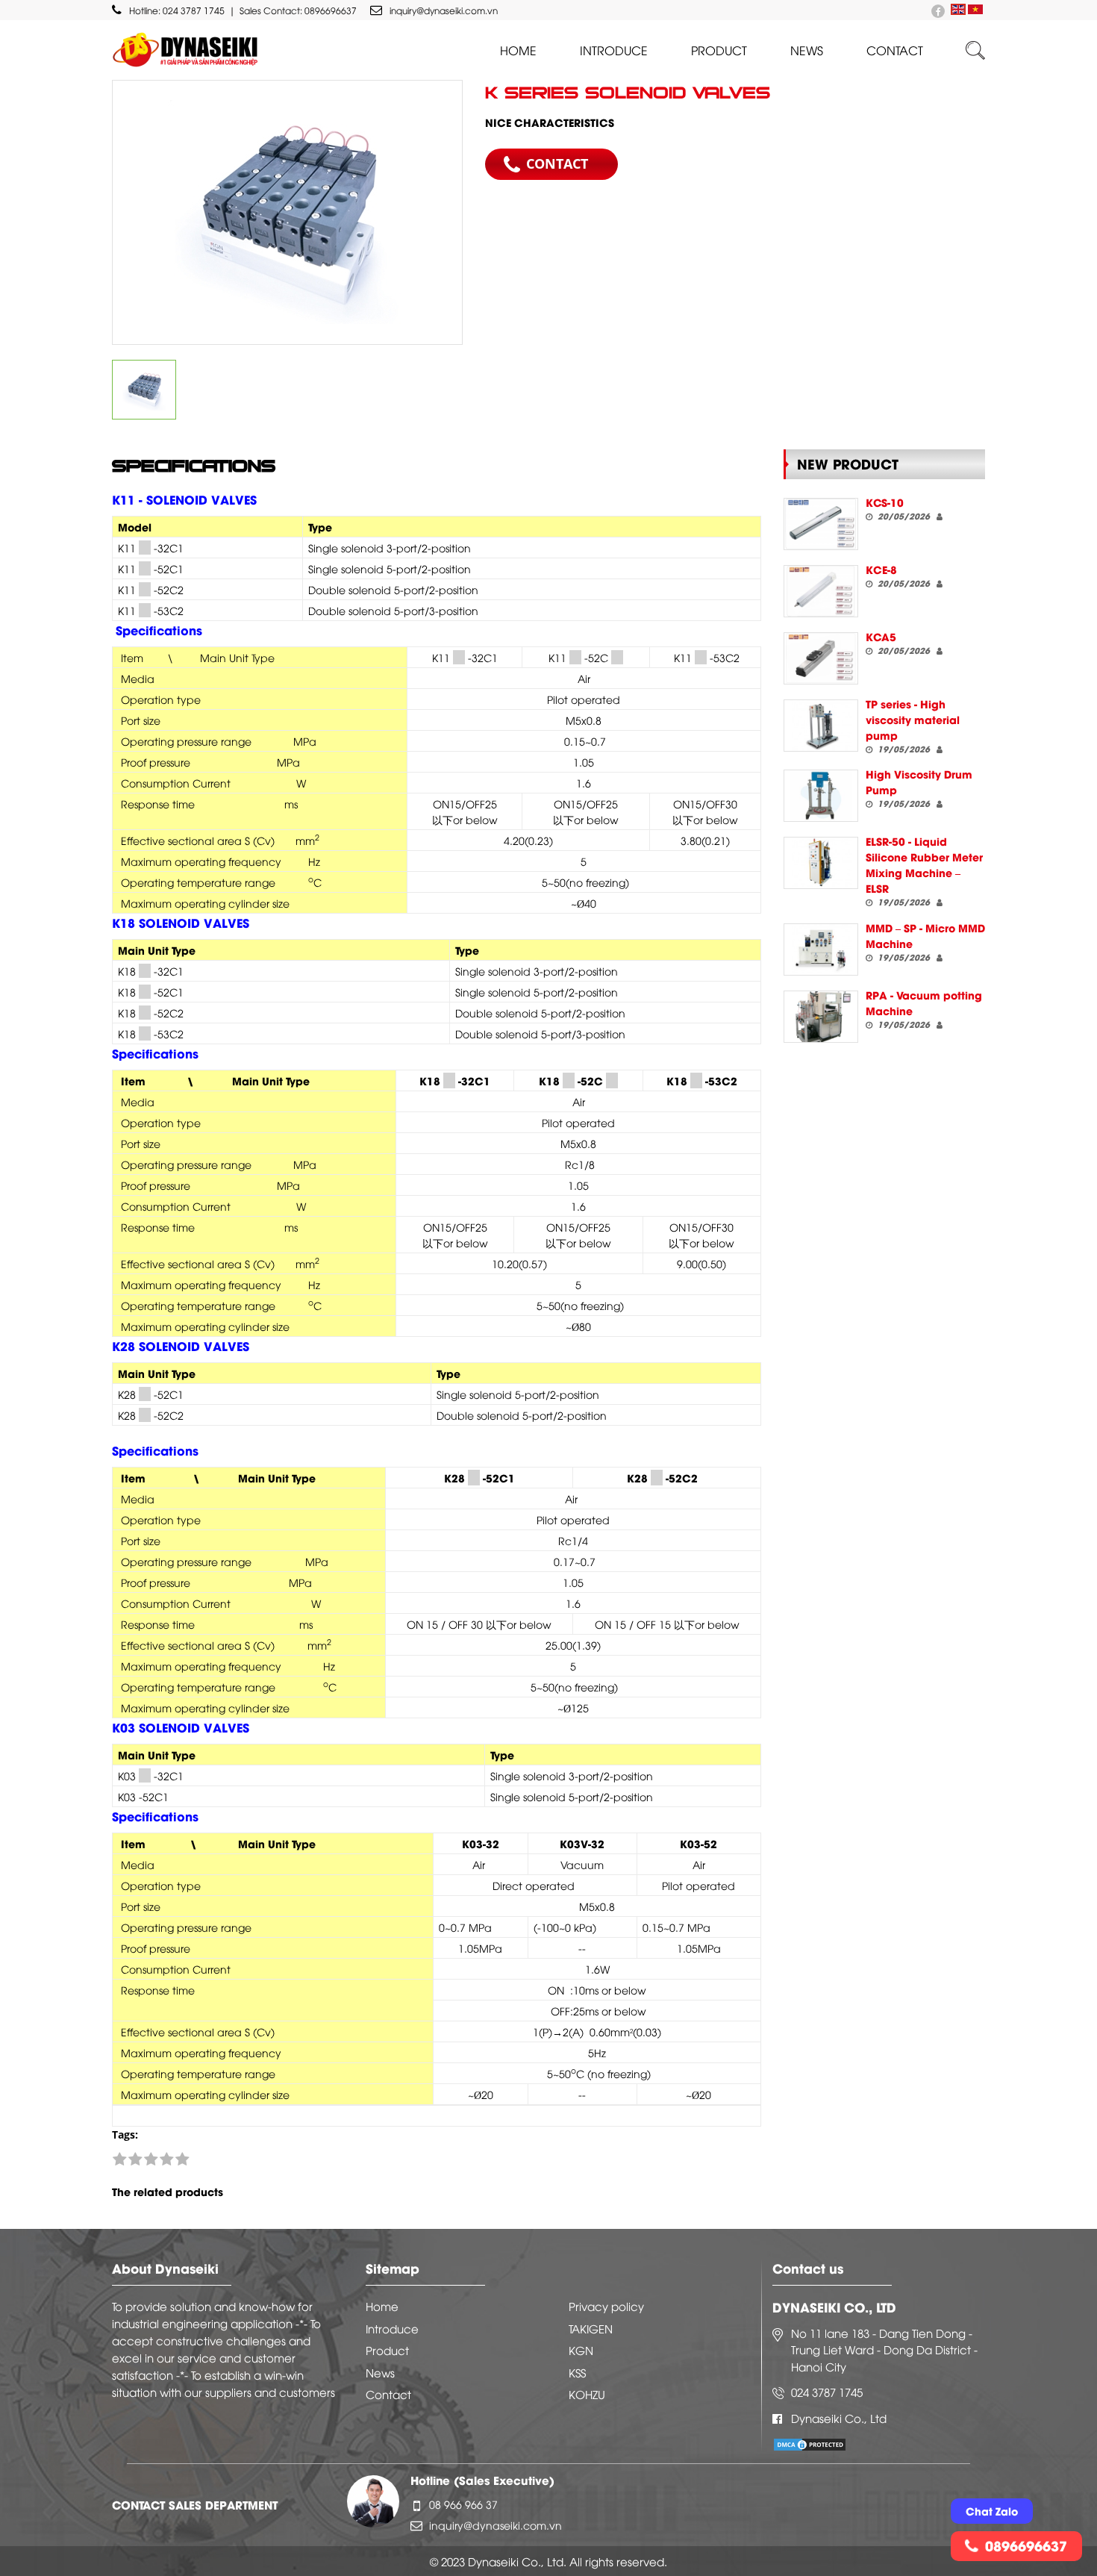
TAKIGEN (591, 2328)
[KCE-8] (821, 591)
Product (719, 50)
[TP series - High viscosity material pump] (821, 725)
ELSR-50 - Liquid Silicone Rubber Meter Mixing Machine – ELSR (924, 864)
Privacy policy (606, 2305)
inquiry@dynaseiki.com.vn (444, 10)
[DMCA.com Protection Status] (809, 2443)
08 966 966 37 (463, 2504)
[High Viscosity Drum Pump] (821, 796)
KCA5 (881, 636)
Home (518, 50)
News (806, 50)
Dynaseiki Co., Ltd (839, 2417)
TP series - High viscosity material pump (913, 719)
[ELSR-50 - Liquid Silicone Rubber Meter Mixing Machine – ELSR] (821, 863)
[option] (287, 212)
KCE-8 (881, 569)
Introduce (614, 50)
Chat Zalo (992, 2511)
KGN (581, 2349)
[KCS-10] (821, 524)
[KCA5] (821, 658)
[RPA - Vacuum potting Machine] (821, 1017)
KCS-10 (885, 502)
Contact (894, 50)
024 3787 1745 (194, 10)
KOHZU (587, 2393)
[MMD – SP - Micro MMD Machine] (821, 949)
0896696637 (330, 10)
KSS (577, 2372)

Your goal:
Return the lines above, from the one containing "Chat Zalo (992, 2511)" to the end, exactly as they stand.

Result of the exercise:
Chat Zalo (992, 2511)
KGN (581, 2349)
[KCS-10] (821, 524)
[KCA5] (821, 658)
[RPA - Vacuum potting Machine] (821, 1017)
KCS-10 (885, 502)
Contact (894, 50)
024 3787 1745 (194, 10)
KOHZU (587, 2393)
[MMD – SP - Micro MMD Machine] (821, 949)
0896696637 (330, 10)
KSS (577, 2372)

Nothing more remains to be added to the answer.